How to use Cisco devices for 'time' management

hornbeck · ‎01-18-2007

Our core device is a 4506. We have two WAN routers (2610's) and multiple 3560 switches and our a Windows environment.

My question is this. We presently manage the time via Windows software. We would like to manage the network time thru our cisco devices.

Does anyone know how this is done? Can you direct me to a document? Any help or assistance is greatly appreciated.

TIA,

Gary

johnmar.mulder-wolswijk · ‎01-19-2007

You can use your cisco's as an NTP server, but be adviced a hostile party might be able to misuse the enabled services to access the firewall or the network by sending out an NTP update setting the time backwards so a packet replays becomes possible.

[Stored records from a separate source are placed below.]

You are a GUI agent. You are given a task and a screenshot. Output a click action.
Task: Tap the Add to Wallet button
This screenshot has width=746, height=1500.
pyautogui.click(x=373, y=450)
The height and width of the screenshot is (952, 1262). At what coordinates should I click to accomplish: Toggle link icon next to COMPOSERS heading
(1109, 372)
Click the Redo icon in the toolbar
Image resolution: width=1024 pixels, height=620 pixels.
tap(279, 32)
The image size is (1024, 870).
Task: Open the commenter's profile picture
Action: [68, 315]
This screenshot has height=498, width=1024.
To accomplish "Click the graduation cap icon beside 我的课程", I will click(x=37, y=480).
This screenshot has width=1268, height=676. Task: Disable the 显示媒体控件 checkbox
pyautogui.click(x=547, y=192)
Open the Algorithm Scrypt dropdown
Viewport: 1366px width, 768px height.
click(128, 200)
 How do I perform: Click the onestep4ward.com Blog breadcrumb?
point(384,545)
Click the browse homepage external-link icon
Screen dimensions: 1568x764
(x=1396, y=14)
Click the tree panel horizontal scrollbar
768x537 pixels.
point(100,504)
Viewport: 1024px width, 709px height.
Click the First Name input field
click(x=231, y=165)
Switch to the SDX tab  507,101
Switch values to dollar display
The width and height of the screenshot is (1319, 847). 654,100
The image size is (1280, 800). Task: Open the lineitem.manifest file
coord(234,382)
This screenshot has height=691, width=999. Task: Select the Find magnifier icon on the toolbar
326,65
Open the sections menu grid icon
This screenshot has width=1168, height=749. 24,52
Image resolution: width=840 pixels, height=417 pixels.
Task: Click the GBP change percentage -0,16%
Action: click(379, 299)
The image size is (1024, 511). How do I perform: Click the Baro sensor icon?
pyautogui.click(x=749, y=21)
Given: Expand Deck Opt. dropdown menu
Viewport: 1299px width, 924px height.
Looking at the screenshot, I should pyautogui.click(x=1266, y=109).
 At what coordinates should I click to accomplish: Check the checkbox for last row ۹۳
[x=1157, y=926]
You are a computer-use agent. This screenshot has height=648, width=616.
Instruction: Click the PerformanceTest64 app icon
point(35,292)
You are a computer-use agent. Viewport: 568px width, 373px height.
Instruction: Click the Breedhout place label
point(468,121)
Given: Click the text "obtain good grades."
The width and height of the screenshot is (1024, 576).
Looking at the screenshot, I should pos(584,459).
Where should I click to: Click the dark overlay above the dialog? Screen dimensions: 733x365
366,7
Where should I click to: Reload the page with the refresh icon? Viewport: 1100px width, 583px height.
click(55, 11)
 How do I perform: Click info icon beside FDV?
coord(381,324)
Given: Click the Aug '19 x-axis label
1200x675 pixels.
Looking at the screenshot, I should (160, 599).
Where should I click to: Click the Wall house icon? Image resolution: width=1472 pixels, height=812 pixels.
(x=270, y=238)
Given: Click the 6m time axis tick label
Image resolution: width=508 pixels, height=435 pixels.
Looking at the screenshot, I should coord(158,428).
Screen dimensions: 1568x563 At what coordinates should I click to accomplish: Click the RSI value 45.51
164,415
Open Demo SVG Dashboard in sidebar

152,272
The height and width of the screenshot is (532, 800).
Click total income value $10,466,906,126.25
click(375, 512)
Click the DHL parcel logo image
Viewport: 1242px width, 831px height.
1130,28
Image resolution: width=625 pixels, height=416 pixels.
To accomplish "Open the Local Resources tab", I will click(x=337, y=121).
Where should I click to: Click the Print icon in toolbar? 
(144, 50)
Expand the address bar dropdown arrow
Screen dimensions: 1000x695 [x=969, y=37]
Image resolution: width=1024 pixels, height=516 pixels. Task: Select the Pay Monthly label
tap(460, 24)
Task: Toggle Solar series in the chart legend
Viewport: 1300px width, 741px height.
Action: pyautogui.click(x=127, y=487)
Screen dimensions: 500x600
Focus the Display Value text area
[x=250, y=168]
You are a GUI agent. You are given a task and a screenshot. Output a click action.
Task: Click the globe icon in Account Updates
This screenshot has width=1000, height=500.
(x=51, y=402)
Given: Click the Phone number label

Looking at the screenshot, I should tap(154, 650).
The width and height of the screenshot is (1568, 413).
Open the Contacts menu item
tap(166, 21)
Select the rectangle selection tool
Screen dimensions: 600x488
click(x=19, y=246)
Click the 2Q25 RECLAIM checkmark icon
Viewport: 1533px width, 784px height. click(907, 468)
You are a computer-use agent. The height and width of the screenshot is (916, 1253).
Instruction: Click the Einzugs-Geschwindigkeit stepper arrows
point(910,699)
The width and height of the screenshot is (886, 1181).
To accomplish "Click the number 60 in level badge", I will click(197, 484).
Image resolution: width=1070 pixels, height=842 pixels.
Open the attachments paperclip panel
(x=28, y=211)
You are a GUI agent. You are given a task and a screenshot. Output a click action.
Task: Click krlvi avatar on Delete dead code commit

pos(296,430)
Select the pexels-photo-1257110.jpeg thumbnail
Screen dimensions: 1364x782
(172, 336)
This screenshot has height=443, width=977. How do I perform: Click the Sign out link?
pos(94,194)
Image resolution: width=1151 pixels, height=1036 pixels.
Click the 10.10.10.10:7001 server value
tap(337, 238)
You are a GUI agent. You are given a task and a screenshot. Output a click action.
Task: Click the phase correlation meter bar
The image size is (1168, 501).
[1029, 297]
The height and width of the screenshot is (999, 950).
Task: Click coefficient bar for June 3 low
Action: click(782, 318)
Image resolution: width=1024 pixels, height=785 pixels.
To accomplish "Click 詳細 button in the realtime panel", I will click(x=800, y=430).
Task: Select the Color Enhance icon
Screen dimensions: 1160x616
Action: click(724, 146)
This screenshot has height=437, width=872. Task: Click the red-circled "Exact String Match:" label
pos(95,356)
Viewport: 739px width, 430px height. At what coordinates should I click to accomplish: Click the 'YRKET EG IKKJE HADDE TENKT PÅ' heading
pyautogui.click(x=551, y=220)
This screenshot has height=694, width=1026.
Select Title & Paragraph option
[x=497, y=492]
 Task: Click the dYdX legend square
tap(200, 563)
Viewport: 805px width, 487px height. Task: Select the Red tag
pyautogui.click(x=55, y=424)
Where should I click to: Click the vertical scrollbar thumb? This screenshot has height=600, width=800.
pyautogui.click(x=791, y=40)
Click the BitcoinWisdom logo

So by default disable NTP if you do not need it.

If you must run NTP, configure NTP only on required interfaces, and configure NTP to listen only to certain peers.

For details on how to configure look at:

http://www.cisco.com/en/US/products/sw/iosswrel/ps1835/products_configuration_guide_chapter09186a008030c799.html#wp1001170

HTH and rate if it does

Johnmar

steve.busby · ‎01-19-2007

Gary,

The problem with NTP on Windows and synching with Cisco devices is that Windows actually uses SNTP (Simple Network Time Protocol as W32Time) and not NTP. SNTP can only receive the time from NTP servers; it cannot be used to provide time services to other systems. The work around is to replace SNTP on Windows with an NTP Server - SNTP and NTP clients can both sync to an NTP Server.

It would be easier to setup a Linux based NTP server and use it provide time to your network (Cisco and Windows).

HTH

Steve